Le professeur Laurent Chalard, qui est consultant et membre de European Center for International Affairs
(ECAI), l’un des think tanks les plus influents à
Bruxelles, analyse les résultats du dernier sommet des BRICS qui s’est tenu à
Johannesburg. En Afrique du Sud, les cinq membres fondateurs des BRICS ont,
rappelle-t-on, commencé par s’entendre sur le principe d’une ouverture de
l’association, puis ils ont défini les processus d’admission. Depuis quelques
mois, la Chine affirmait clairement son intérêt pour cet élargissement. Dans un
discours à l’ouverture du sommet, le 23 août, le président Xi Jinping déclarait
: «Les BRICS doivent œuvrer en faveur
du multilatéralisme et ne pas créer de petits blocs. Nous devons intégrer
davantage de pays dans la famille des BRICS.»
- La candidature de l’Algérie aux BRICS
n’aura finalement pas été retenue. Quelles seraient, d’après vous, au juste les
considérations qui ont prévalu dans la décision des
5 pays membres du club ?
Etant donné le flou entretenu par le
ministre des Affaires étrangères russe, Sergeï
Lavrov, concernant les réels critères d’admission au sein des BRICS, il est difficile
de se faire une opinion franche sur la question. La seule certitude est que les
pays retenus devaient faire l’unanimité parmi les Etats membres actuels, ce que
n’a pas réussi à obtenir l’Algérie, puisque deux d’entre eux se sont opposés à
son entrée, le Brésil et l’Inde, qui souhaitaient un faible élargissement du
club.

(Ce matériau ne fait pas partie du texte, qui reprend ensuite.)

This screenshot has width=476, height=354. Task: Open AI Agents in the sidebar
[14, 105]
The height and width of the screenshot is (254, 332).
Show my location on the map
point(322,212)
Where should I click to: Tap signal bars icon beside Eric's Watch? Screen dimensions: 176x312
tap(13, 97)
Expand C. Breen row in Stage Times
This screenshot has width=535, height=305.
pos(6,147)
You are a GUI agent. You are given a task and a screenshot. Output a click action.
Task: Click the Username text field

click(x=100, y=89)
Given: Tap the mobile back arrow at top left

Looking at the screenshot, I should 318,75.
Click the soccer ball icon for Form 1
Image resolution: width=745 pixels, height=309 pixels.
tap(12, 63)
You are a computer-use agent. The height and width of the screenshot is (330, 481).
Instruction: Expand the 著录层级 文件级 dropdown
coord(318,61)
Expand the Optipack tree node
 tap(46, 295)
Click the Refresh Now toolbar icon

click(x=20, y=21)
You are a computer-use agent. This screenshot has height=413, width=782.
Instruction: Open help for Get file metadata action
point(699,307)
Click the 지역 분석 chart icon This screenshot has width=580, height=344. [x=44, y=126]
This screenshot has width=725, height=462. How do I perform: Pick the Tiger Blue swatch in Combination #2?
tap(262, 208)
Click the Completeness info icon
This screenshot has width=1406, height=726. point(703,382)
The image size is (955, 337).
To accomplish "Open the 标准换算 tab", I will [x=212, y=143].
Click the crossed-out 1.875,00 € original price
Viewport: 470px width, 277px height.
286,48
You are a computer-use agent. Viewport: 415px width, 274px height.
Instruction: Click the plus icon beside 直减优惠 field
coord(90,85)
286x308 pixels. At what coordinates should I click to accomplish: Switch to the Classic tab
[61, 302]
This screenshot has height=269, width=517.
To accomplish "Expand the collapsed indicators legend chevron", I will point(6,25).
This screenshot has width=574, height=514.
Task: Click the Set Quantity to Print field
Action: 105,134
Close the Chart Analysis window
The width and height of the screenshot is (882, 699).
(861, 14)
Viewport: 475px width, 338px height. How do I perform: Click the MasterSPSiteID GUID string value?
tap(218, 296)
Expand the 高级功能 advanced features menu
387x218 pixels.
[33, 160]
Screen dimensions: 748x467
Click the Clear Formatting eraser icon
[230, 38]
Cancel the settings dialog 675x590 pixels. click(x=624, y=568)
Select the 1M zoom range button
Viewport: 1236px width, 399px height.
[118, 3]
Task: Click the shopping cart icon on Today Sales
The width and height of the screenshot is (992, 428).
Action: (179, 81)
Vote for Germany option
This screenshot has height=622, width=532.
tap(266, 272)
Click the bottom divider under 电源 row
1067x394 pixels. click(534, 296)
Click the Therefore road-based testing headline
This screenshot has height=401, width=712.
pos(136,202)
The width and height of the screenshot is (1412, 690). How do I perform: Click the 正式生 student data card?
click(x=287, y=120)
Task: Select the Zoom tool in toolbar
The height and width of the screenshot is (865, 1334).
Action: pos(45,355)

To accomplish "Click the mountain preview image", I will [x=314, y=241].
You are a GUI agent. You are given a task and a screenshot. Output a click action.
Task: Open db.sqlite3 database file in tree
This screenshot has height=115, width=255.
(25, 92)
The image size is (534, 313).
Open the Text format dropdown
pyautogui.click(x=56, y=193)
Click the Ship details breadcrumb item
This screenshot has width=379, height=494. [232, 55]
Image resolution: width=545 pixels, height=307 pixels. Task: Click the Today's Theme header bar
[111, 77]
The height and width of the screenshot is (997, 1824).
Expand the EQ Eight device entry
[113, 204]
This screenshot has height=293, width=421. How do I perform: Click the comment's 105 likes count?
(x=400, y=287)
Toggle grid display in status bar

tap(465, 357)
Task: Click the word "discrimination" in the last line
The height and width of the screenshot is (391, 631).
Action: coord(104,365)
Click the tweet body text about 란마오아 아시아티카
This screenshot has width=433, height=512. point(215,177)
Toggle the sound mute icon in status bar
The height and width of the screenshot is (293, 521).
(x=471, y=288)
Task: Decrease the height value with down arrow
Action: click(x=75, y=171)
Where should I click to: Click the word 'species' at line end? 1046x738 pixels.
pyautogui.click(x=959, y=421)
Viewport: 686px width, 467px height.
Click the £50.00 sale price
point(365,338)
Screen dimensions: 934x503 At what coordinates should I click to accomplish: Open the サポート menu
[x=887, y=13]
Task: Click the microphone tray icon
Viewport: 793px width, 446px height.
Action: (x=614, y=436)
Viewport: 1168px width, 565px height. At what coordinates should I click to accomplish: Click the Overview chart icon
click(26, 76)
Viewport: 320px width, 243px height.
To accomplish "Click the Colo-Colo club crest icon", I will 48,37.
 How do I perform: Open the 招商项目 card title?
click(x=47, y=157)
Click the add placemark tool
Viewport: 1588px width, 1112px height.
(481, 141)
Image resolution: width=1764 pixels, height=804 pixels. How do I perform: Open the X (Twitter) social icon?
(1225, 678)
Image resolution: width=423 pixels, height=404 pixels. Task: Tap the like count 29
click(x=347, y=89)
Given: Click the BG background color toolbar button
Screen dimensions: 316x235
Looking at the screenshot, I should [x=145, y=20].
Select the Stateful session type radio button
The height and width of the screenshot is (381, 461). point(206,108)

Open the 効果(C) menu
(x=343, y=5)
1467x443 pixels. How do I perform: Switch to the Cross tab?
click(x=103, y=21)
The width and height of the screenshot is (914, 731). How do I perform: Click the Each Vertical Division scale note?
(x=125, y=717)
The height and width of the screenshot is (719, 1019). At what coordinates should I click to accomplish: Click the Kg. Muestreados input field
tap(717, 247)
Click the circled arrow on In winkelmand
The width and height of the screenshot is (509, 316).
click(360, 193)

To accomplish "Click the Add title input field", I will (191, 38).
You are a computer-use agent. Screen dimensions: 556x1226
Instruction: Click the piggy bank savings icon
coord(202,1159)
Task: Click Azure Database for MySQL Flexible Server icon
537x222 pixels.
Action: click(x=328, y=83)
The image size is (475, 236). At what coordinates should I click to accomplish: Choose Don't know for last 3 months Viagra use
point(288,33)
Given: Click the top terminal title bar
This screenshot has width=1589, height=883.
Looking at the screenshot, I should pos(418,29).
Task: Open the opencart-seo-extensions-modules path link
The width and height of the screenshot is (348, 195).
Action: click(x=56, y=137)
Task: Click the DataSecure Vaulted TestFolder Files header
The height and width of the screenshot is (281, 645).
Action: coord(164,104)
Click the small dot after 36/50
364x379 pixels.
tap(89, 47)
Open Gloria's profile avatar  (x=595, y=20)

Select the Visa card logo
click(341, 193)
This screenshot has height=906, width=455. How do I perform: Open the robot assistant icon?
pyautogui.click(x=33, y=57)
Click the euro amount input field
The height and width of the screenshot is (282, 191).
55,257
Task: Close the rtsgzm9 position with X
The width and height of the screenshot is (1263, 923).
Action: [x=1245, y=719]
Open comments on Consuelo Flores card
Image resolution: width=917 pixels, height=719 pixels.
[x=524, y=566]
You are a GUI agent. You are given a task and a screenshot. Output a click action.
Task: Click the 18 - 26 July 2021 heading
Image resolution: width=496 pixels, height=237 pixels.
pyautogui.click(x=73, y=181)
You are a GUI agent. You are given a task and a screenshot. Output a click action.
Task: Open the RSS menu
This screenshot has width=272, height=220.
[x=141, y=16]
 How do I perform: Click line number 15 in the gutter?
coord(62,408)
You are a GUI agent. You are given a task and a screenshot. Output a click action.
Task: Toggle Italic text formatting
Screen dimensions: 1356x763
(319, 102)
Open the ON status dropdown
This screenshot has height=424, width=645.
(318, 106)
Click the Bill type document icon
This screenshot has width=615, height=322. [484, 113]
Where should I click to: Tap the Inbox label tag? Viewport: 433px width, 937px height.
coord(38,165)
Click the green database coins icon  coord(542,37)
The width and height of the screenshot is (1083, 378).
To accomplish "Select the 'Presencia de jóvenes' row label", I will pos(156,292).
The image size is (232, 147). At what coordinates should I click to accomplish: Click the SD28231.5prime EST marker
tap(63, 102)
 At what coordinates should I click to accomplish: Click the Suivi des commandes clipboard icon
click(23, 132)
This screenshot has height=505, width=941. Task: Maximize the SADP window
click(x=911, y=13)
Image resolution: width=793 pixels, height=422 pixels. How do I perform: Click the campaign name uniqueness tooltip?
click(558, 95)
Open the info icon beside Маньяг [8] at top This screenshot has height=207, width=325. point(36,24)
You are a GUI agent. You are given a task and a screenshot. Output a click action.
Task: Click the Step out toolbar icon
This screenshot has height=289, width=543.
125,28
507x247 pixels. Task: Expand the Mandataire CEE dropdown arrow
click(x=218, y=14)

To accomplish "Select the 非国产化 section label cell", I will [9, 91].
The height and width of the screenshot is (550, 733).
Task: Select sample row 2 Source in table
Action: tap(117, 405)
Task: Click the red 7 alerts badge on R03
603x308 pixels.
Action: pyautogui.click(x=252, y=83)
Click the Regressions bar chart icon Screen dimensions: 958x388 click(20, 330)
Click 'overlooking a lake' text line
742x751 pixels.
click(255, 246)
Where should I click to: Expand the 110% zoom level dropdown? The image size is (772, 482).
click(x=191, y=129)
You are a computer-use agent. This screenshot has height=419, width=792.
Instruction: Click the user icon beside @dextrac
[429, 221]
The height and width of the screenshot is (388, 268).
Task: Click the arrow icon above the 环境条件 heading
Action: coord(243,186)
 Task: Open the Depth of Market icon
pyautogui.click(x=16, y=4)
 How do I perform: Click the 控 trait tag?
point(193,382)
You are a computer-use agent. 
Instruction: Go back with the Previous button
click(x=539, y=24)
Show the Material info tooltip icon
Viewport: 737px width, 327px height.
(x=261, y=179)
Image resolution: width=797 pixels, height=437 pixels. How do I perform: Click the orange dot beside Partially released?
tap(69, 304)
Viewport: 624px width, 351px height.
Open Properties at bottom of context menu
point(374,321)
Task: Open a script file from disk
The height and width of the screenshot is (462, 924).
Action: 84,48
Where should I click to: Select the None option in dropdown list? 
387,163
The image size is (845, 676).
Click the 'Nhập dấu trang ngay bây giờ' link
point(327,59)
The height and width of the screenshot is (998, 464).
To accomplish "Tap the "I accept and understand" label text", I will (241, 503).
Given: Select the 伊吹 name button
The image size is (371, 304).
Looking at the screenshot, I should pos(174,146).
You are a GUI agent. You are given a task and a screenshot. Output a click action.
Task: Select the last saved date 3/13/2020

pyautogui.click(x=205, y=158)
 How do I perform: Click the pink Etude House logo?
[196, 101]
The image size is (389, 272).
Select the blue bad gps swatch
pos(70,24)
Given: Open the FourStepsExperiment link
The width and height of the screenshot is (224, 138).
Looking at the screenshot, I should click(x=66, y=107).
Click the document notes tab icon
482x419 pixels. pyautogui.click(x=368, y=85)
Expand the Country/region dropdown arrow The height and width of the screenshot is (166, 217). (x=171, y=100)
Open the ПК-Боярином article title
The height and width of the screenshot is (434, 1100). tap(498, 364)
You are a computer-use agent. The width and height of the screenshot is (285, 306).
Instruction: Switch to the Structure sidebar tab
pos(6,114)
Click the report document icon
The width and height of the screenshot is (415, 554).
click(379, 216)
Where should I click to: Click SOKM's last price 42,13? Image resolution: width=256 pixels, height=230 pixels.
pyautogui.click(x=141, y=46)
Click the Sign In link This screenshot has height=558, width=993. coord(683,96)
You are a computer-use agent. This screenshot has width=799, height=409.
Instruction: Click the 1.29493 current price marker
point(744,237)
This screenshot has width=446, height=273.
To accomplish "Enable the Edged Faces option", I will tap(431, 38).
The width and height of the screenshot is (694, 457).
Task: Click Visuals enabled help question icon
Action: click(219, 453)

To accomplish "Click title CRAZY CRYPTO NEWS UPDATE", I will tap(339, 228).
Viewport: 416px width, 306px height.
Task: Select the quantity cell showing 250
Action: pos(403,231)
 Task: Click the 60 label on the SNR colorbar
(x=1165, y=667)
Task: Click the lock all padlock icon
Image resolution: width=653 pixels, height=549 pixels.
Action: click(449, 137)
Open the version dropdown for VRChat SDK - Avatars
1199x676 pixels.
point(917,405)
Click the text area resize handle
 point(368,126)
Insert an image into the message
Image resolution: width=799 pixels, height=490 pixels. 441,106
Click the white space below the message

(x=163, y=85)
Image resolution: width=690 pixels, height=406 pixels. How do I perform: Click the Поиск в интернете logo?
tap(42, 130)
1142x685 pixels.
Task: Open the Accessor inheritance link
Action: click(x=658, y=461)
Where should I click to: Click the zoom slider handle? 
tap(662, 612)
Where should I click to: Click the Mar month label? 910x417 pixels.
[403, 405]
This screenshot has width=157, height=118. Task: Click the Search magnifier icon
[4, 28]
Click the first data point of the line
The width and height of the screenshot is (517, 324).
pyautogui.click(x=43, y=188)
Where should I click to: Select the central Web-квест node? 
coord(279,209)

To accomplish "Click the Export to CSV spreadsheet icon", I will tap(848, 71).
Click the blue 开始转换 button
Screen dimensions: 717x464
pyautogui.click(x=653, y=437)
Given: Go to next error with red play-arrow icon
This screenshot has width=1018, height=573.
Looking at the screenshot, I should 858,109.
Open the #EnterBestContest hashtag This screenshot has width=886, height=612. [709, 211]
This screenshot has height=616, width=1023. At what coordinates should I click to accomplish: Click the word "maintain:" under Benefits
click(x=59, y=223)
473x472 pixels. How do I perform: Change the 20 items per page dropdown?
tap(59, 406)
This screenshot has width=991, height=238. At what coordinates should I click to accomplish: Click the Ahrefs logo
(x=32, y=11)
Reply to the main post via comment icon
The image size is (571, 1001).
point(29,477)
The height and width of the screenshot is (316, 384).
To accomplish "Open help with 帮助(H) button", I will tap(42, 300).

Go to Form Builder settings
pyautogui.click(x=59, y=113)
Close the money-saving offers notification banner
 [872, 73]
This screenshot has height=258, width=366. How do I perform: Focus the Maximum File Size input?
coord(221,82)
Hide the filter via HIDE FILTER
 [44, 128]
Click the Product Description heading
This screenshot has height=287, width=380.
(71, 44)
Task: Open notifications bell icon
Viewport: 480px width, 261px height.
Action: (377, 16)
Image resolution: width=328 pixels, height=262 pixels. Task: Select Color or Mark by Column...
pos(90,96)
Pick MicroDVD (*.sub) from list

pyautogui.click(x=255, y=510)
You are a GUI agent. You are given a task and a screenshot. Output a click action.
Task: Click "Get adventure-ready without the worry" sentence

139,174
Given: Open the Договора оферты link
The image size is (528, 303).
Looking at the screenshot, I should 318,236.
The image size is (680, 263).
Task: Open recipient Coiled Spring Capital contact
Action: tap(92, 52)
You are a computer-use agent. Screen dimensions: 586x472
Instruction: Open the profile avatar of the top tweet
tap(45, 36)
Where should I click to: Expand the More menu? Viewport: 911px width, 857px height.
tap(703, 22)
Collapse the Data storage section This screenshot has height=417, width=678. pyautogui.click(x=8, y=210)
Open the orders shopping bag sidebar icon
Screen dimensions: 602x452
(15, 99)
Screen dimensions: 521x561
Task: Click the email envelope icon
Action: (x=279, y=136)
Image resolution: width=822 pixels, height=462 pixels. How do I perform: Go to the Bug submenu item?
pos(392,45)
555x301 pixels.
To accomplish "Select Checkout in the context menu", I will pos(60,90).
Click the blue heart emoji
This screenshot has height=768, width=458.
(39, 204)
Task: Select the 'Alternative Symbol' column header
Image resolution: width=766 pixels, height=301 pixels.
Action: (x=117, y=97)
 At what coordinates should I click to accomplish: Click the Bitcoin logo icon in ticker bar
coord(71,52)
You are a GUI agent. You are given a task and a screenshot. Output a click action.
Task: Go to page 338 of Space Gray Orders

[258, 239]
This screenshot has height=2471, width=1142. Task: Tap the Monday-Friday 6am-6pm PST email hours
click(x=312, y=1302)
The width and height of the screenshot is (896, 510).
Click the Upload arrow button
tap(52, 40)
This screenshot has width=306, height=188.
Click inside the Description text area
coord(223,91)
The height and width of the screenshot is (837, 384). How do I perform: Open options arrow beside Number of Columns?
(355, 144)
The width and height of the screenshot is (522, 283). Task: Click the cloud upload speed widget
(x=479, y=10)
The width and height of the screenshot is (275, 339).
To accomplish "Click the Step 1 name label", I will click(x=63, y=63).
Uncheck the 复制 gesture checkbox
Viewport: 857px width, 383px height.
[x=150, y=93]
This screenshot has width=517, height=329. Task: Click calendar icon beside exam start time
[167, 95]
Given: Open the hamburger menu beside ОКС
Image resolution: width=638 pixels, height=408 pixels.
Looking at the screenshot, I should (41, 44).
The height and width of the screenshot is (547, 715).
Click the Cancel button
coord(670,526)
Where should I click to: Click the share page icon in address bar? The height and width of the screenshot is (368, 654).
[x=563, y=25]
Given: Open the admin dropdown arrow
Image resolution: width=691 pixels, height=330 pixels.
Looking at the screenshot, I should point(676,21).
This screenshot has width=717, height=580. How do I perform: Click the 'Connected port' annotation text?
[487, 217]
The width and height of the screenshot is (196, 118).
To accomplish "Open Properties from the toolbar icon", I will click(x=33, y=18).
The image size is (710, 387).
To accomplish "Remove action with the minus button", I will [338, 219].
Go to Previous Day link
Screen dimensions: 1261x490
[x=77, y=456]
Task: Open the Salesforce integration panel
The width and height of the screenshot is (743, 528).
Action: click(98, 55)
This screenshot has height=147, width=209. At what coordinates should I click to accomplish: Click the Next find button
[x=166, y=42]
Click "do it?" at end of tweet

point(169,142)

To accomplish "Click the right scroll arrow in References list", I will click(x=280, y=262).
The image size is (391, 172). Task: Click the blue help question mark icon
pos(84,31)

En conséquence, les considérations ayant prévalu dans la décision, outre
des critères statistiques, relèvent plus probablement de la perception qu’ont
ces deux Etats de l’Algérie, jugée comme lointaine et en dehors de leur sphère
d’intérêt et des pressions qu’ils ont pu subir de la part des pays occidentaux,
avec lesquels ils conservent des liens certains, pour privilégier l’adhésion de
pays moins alignés sur la Russie et la Chine. D’un certain côté, le tropisme
russo-chinois des dirigeants algériens a peut-être indirectement joué en leur
défaveur. Je dis bien peut-être.
- Pouvez-vous nous définir les critères
économiques et géopolitiques directeurs que l’Algérie n’aurait pas remplis ?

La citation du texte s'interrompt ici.